__Document extract__.
------

Predicting model visibilities with crystalball¶
Crystalball is a python package that uses dask to accelerate the prediction of model visibilities. Since it is a well supported and typed python module it is listed as a flint dependency.
Model specification¶
The model predicted is described by a text file with a BBS style source representation. It is this format that is used by the wsclean --save-source-list option. A complete descip[tion of the format is available at the above link. A subset example of the format is below (purely for clarity):
Format = Name, Type, Ra, Dec, I, SpectralIndex, LogarithmicSI, ReferenceFrequency='743990740.7407408', MajorAxis, MinorAxis, Orientation
174748-312315,GAUSSIAN,17:47:48.619992,-31.23.15.20016,0.19411106571231185,[-3.806350913533059,-4.135453173684361],true,743990740.7407408,68.5999984741211,68.5999984741211,59.79999923706055,
crystalball is designed specifically to use the model created by wsclean -save-source-list, which uses this bbs model style.
Implementation details¶
crystalball uses dask to accelerate the prediction of the model visibilities. Under the hood dask-ms reads in chunks of a measurement set appropriately sized for the available memory pool. Subsequently the prediction process may be spread across CPUs using the chunked dask mappings. The abstraction model used by dask also is easily parallelisable across nodes provided an appropriate dask cluster has been configured. Thankfully, this is the case in how prefect is being used.
The more cores (or dask workers) available in the dask cluster the faster the model prediction will be. The individual compute resources can be small (e.g. 2 CPUs and 8GB per dask-worker) but through extreme horizontal scale (upwards of 1000 dask-worker instances) the model prediction with crystalball can be quicker than addmodel. On systems such as SLURM this resource configuration may be very easy to schedule.

------

__Recorded information__.
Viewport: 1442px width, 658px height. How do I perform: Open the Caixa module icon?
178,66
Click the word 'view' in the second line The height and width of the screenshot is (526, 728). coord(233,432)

------

__Exercise A__.
Decide whether each statement agrees with the crystalball text above, answering yes or no and quoting the words from the text that settle it. (i) Dask-ms reads a measurement set in chunks sized for the available memory. (ii) To beat addmodel, each dask worker must have large compute resources. (iii) Crystalball is a flint dependency because it is a well supported and typed python module.
__Exercise B__.
Write what comes next in the crystalball text, picking up after its final sentence.

__Exercise response A__.
(i) Yes: "Under the hood dask-ms reads in chunks of a measurement set appropriately sized for the available memory pool."
(ii) No: "The individual compute resources can be small (e.g. 2 CPUs and 8GB per dask-worker)"
(iii) Yes: "Since it is a well supported and typed python module it is listed as a flint dependency."

__Exercise response B__.
Stability¶
It has been noted that under some conditions it is possible for the dask.distributed scheular managing the crystalball prediction can stall, wherein all processing essentially stops. The work can be resumed after the schedular recognises a worker has died, which when running on SLURM often happens when the job lifetime is reached.
Through experimentation we found the following dask configuration settings to be useful:
These improve the stability of the distributed dask cluster, particularly around¶
the usage of crystalball prediction¶
dask.config.set({“distributed.comm.retry.count”: 20}) dask.config.set({“distributed.comm.timeouts.connect”: 30}) dask.config.set({“distributed.worker.memory.terminate”: False})
These are set when using the `subtract_cube_pipeline`, but are not ;averaged for the `flint_crystalball` program. In this instance consider setting these through the environment (see Dask documentation).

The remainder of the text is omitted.